I learned two lessons from running long distances that I’ve noticed apply to my perserverence and capability as a programmer.
Both of them can be summarized: The body lies.
Lesson One - The Body Lies
When starting out as a runner, I would feel great for the first three minutes. As my feet pounded the pavement I had this sense that ‘Yes! I can do this! I’m a RUNNER!’
By the fourth minute I’d be breathing too hard, with my chest pounding, and my legs ready to give up.
My strategy at this point was to stop running. Walk for a bit. Maybe walk home.
Eventually, I realised that the feeling in my body could actually be ignored. You can slow down a bit if you like, but you don’t actually have to stop. When you run just beyond what is comfortable after the first few minutes and then keep going, your body just sort of says ‘fine’, and carries on. You hit a decent rhythm and sort of forget that you are not really a runner. Then eventually that goes away, too, and you can in fact run distances you’d never have dreamed possible.
Your body will react to discomfort - it’s a natural safety mechanism. But for many of us that safety mechanism is too finely tuned, much like the alarm on the refrigerator door if you took a few too many seconds pouring your milk on your cereal in the morning.
When faced with a confusing piece of syntax as a beginning programmer, your brain will attempt to hijack your attention with memes (best case scenario), or negative self-talk (not so good scenario).
You can push through that though, and eventually you hit a decent rhythm and sort of forget you’re not really a programmer. That, too, eventually goes away.
Moral of the story
keep doing the thing you think you can’t until you can.
Lesson Two - The Body Lies
As is the way for all wannabe distance runners, eventually I wanted to run a marathon. 42km is significantly more challenging than the 10km I’d made my habit.
To prepare for this, I followed a training plan. It was simple enough: some speed work, some hills, and a long slow run at the weekend where I’d increase my distance incrementally.
Week by week I was following the golden rule of adding 10% extra distance to my mileage.
However, I’m an impatient lad. I knew I could run further than my plan had me running. I was at the fittest I’d ever been in my life. I was running for an hour non-stop and then finishing up feeling absolutely fine and carrying on with my day. Not even leg aches the next day.

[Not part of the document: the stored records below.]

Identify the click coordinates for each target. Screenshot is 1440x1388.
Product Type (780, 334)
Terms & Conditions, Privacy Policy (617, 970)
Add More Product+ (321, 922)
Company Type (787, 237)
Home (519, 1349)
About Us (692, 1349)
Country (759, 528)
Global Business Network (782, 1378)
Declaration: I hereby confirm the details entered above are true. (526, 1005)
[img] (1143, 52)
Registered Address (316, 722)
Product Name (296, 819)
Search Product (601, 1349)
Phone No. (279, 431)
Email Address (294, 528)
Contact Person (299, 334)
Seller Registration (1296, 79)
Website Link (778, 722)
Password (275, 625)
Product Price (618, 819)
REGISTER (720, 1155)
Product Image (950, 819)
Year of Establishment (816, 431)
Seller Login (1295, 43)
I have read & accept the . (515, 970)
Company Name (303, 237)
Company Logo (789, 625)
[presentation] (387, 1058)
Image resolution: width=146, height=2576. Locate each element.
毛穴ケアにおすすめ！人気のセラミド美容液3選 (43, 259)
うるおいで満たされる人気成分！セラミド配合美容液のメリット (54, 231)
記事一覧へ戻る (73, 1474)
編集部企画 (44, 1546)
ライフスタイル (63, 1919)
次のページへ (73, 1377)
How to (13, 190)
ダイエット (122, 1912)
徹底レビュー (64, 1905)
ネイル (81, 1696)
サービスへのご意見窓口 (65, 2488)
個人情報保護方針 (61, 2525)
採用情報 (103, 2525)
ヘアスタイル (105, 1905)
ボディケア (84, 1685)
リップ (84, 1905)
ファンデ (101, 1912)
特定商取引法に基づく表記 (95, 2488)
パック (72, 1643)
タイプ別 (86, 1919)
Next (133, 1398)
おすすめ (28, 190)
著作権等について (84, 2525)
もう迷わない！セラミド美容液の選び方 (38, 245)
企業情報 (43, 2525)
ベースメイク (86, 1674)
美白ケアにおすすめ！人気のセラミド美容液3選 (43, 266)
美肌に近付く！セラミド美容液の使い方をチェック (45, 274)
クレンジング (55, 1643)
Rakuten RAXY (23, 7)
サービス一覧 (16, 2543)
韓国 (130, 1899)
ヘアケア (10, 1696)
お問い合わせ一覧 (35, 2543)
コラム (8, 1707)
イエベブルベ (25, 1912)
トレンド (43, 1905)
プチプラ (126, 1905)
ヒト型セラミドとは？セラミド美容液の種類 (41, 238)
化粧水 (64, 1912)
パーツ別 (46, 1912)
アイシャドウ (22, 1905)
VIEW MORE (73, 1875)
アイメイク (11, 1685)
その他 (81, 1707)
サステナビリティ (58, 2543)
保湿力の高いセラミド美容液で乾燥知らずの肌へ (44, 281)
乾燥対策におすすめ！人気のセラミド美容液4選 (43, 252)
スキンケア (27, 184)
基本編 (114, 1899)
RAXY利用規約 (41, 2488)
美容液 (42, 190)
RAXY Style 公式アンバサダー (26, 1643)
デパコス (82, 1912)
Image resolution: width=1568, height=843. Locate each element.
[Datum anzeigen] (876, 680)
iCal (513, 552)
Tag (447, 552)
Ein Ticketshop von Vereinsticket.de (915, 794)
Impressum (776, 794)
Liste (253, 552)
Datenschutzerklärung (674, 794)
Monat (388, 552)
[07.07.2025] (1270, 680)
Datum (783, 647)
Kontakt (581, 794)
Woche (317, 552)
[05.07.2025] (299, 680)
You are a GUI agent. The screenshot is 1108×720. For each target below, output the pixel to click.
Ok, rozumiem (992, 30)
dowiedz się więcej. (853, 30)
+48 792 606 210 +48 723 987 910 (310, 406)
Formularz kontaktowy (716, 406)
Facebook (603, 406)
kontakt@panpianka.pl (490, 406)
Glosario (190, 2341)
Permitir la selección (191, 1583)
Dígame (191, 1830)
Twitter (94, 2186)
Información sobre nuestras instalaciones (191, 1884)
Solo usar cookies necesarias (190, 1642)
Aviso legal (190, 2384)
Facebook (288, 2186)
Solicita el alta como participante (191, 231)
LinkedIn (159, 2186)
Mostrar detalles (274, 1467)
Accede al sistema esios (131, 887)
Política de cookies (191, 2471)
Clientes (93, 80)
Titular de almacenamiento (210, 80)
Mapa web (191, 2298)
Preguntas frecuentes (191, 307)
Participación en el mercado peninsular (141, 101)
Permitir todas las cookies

So I quickly decided to just see how far I could run one Saturday morning:
It’s a little more complicated than just deciding to run 20km…I’d previously run 17km shortly before, and 12km before that. I was pushing myself further faster than I was supposed to because my body wasn’t complaining about it.
I knew what it felt like to suffer when running, because I remember being wheezy and tired. At this point I felt indestructible!
However, what I have since learned is that your cardio capacity improves much quicker than your muscle and bone strength.
Your heart and lungs will let you run 20km, sure, but if you haven’t really done the work in your legs, you’re headed for trouble.
My ankle gave out the following day. It took about two months to recover enough that I could run 3km again - and even then I was getting recurring issues for months afterwards.
I never made the marathon - going too hard too soon killed that goal.
I’ve been guilty of this same cavalier attitude with programming, too.
It’s easy to get swept up in a problem and feel wide awake past midnight. The screen tricks your brain into thinking it’s daytime, and you keep telling yourself you are not tired. The body lying to you again. So you keep going until 2am.
Do that for a few nights a week, like I used to, and you (and your family) are in for a bad time! My mood swings were awful, my motivation shot to pieces, and I was getting really sick and run down all the time.
As with distance running - it’s better to decide up front what you know is a reasonable pace to work at and then stick to it no matter what you stupid body tells you at 11pm on a weeknight.
Moral of the story:
don’t keep doing the thing you think you can until you can’t.
I hope you have found this paradox of persitence helpful.